EXERCISE BRIEF:
A word-for-word copy of the lines from the one holding "Task: Expand address bar history dropdown" through the final line of the records below is the only output asked for.

SOURCE MATERIAL:
++++++

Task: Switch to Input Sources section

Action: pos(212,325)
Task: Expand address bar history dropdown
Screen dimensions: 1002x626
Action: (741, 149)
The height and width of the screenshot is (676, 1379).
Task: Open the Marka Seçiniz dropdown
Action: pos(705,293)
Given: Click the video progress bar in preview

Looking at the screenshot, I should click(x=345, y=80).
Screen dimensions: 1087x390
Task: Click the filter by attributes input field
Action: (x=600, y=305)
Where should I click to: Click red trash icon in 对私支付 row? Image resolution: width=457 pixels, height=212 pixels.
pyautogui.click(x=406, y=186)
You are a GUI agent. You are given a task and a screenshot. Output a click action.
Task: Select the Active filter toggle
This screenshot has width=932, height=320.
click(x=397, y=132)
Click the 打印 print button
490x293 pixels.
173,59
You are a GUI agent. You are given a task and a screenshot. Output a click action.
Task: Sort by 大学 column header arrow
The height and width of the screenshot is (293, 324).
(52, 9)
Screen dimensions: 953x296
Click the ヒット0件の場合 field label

++++++

EXPECTED OUTPUT:
Task: Expand address bar history dropdown
Screen dimensions: 1002x626
Action: (741, 149)
The height and width of the screenshot is (676, 1379).
Task: Open the Marka Seçiniz dropdown
Action: pos(705,293)
Given: Click the video progress bar in preview

Looking at the screenshot, I should click(x=345, y=80).
Screen dimensions: 1087x390
Task: Click the filter by attributes input field
Action: (x=600, y=305)
Where should I click to: Click red trash icon in 对私支付 row? Image resolution: width=457 pixels, height=212 pixels.
pyautogui.click(x=406, y=186)
You are a GUI agent. You are given a task and a screenshot. Output a click action.
Task: Select the Active filter toggle
This screenshot has width=932, height=320.
click(x=397, y=132)
Click the 打印 print button
490x293 pixels.
173,59
You are a GUI agent. You are given a task and a screenshot. Output a click action.
Task: Sort by 大学 column header arrow
The height and width of the screenshot is (293, 324).
(52, 9)
Screen dimensions: 953x296
Click the ヒット0件の場合 field label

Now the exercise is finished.